Save in contempt cases, Appeals from a Circuit Judge sitting in the High Court ordinarily lie to the High Court. Permission to bring such an Appeal can be given where the Court considers that the Appeal would have a reasonable prospect of success, or there is some other compelling reason for the Appeal to be held.
On the other hand however Appeals from County Court decisions that are themselves made on appeal lie only to the Court of Appeal. Moreover, permission to bring them is subject to more exacting requirements. These are that the Appeal has a real prospect of success or would raise an important point of principle or practice, or there is some other compelling reason for the Court of Appeal to hear it.

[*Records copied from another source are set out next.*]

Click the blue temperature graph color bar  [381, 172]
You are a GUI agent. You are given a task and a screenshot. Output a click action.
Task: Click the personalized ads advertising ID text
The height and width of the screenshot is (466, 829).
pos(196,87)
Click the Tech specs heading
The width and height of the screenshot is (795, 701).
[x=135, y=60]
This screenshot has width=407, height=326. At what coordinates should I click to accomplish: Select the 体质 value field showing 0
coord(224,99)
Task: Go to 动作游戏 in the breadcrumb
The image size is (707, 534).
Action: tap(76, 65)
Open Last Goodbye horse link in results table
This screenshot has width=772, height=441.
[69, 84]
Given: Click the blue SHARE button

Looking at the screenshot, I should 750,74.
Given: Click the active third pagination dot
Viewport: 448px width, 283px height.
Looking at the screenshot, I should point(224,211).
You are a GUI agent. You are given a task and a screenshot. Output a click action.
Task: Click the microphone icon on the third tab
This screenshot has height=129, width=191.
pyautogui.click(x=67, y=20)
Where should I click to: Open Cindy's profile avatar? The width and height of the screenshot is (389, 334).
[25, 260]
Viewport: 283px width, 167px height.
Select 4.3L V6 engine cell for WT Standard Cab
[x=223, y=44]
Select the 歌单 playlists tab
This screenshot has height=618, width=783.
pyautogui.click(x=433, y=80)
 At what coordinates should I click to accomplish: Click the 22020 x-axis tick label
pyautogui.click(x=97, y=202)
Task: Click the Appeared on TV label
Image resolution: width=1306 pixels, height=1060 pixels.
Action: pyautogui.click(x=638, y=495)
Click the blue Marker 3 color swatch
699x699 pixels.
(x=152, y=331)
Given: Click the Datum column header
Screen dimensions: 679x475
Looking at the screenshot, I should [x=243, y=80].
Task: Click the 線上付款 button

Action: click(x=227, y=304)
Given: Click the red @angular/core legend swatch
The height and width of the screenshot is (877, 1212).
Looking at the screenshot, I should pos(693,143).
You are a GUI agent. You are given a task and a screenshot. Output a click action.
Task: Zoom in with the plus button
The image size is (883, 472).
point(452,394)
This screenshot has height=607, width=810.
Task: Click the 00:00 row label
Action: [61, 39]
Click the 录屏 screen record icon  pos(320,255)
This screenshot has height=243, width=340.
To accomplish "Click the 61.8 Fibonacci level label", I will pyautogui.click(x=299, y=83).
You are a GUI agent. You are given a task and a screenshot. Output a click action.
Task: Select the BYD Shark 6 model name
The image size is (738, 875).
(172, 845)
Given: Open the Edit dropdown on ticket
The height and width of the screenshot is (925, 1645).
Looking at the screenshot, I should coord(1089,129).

In other words, parties in civil cases who have already enjoyed access to one appeal should be granted a further right of appeal only exceptionally.
CONTRACTUAL INTERPRETATION
June 24th, 2024 by James Goudie KC in Decision making and ContractsIn CANTOR FITZGERALD v YES BANK ( 2024 ) EWCA Civ 695 the Court of Appeal, at paras 33 and 34, reaffirms the principles to apply in construing a contract, in that case an engagement letter. The Court is required to consider the ordinary meaning of the words used in the context of (1) the words used in the context of the contract as a whole and (2) the relevant (i) factual and (ii) commercial background. This excludes prior negotiations. The objective is to identify the parties, but in an objective sense, That is what (i) a reasonable person (ii) having all the background knowledge which would have been available to the parties would have understood them to be using in the contract to mean. Interpretation is an iterative process. Rival interpretations should be tested against (i) the provisions of the contract and its commercial consequences.